-- Supplied material start --

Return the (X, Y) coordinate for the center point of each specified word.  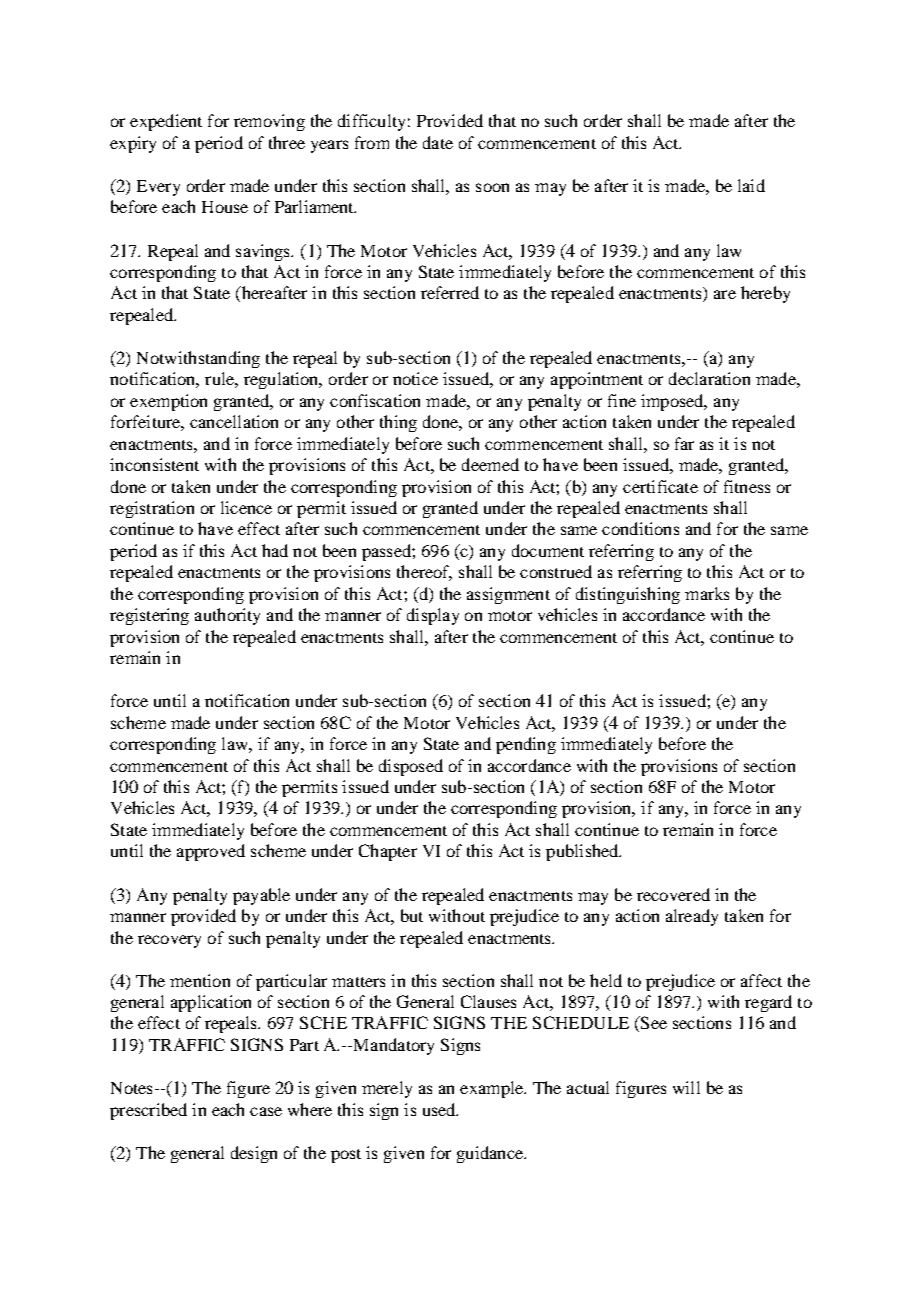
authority (227, 616)
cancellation (234, 421)
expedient (166, 122)
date (438, 142)
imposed (673, 402)
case (266, 1111)
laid (751, 185)
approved (211, 852)
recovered (673, 894)
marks (707, 593)
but (412, 915)
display (433, 616)
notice (415, 378)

-- Supplied material end --

Print every entry above word for word, from the first line through the last, and omit the picture.

Worked answer ▸
Return the (X, Y) coordinate for the center point of each specified word.  
authority (227, 616)
cancellation (234, 421)
expedient (166, 122)
date (438, 142)
imposed (673, 402)
case (266, 1111)
laid (751, 185)
approved (211, 852)
recovered (673, 894)
marks (707, 593)
but (412, 915)
display (433, 616)
notice (415, 378)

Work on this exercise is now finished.